** start Material for this exercise **
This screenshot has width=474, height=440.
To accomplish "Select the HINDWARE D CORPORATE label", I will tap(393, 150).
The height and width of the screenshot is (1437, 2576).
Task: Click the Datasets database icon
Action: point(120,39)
** end Material for this exercise **
Task brief: Write out the records above again, word for word and line by line.

Reply to the task:
This screenshot has width=474, height=440.
To accomplish "Select the HINDWARE D CORPORATE label", I will tap(393, 150).
The height and width of the screenshot is (1437, 2576).
Task: Click the Datasets database icon
Action: point(120,39)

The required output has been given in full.